The Pines

My heart raced as my eyes darted from tree to tree. The pines towered over me like a large and ominous audience, hindering my view and therefore my search. The sun should have been high in the sky by now, but in this forest I could not tell. There was a dark tension so thick it was palpable - not even the sun shone here. My legs continued to put one foot in front of another without my mind telling them where to go. Either they knew their own way to Sky or I simply was wandering around in the woods like a lost puppy searching for her owner desperately. In a way, Sky was my owner. He was older by a couple minutes, and of course he never let me forget it. I should have listened when he told me he was scared. He told me he felt like something was in these woods, but hindsight is always 20/20.


“No you can’t think about that now. You just have to find him.” I pushed the thoughts from my mind.


His name echoed off the trees in a voice I almost didn’t recognize as my own. I did not know I had produced the sound until I heard it reflected back at me. I paused to listen, but only heard silence in return. Eerie, creeping silence. The kind of silence that feels like a fog. Neither a cricket nor a bird could be heard, only my footsteps crunching against the pine cones and the trickling stream.


He had to be in there, somewhere. There was no other explanation. His shoe, my hand still tightly wrapped around it, had been on the bank of the creek behind our house. It was soaked throughly, so I assumed he lost it somewhere further up. What if I was wrong? What if I had spent the past hour searching for him in vain? I did not even think to call for help, did not even think to call 911. I just knew he needed me, immediately. I could feel it.


My feet picked up their pace and within an hour I had reached a cave situated in a cliff side. The creek went underground just inside, but I could tell it went in deeper. There was something ominous in the air - a smell I couldn’t quite place. I did not have a flashlight on me, but I could not let that stop me. I had only taken a few steps in when I found his other shoe, a confirmation I was on the right path. I looked up at the walls around me and could see something painted on them, but the substance and subject where unknown to me. I pressed further on, Sky being my only thought.

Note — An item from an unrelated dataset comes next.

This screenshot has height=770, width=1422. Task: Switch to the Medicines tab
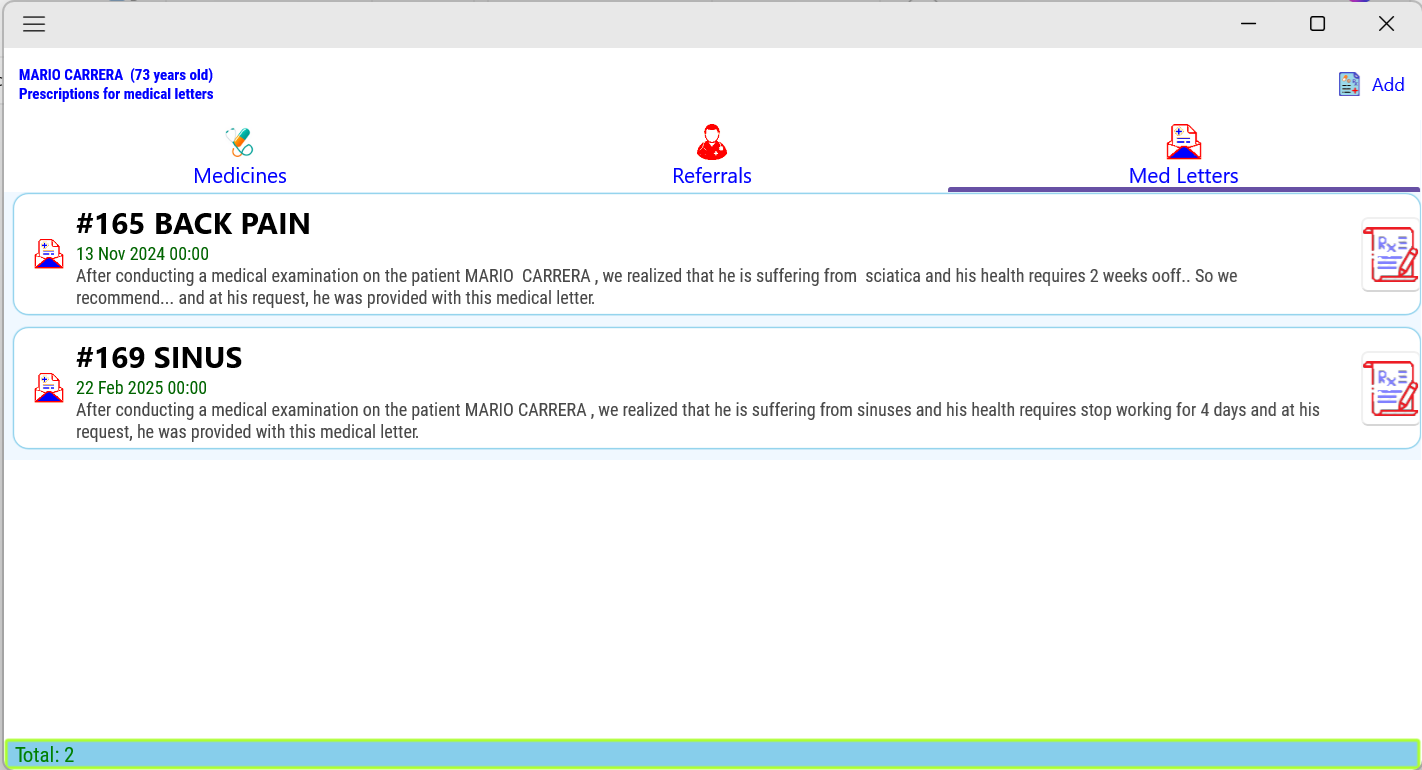coord(240,175)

I could hear a faint whimpering, you could mistake it easily for the lapping of a brook. I knew it was Sky, but I dare not call out his name. Something about this place felt wrong. I should not have been there, and I hesitated for a moment. If I had to fight something in this cave, I had only my hands. They seemed so small, so incapable of harm in that very moment. The whimpering grew louder suddenly, and I followed it’s sound to a chamber lit with torches. Sky was in the middle, a circle of blood drawn around him. He was curled up, knees to his chest, rocking back and forth. He was uttering incomprehensible words, but relief washed over me still.


“Come Sky, let’s go.”


“If I leave they will come after you.” I struggled to understand him.

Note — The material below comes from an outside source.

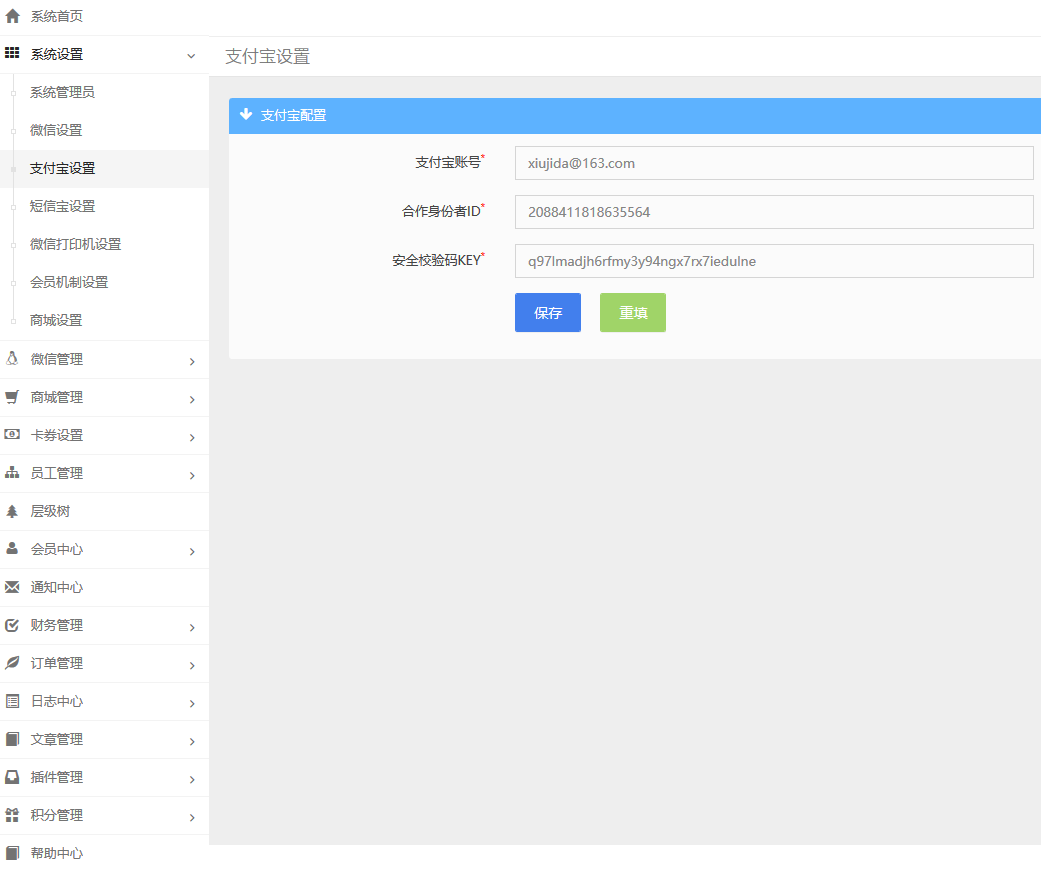Focus the 支付宝账号 input field
Viewport: 1041px width, 871px height.
(x=773, y=163)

“Who’s they? Why me? Come on let’s go!” I tried to grab him but he pushed my hands away. He wasn’t making any sense, and we had to get out of there. I did not know why, but the urgency I felt was overwhelming.


“The demons! They’re coming!” His voice was merely a whisper but his eyes were wide with fear. I had never seen him so scared, but we did not have time for this. I punched him as hard as I could to knock him out, threw him over my shoulder, and high-tailed it back down to the house.


I did not believe him in the cave, but I wish I had. Demons certainly followed him home.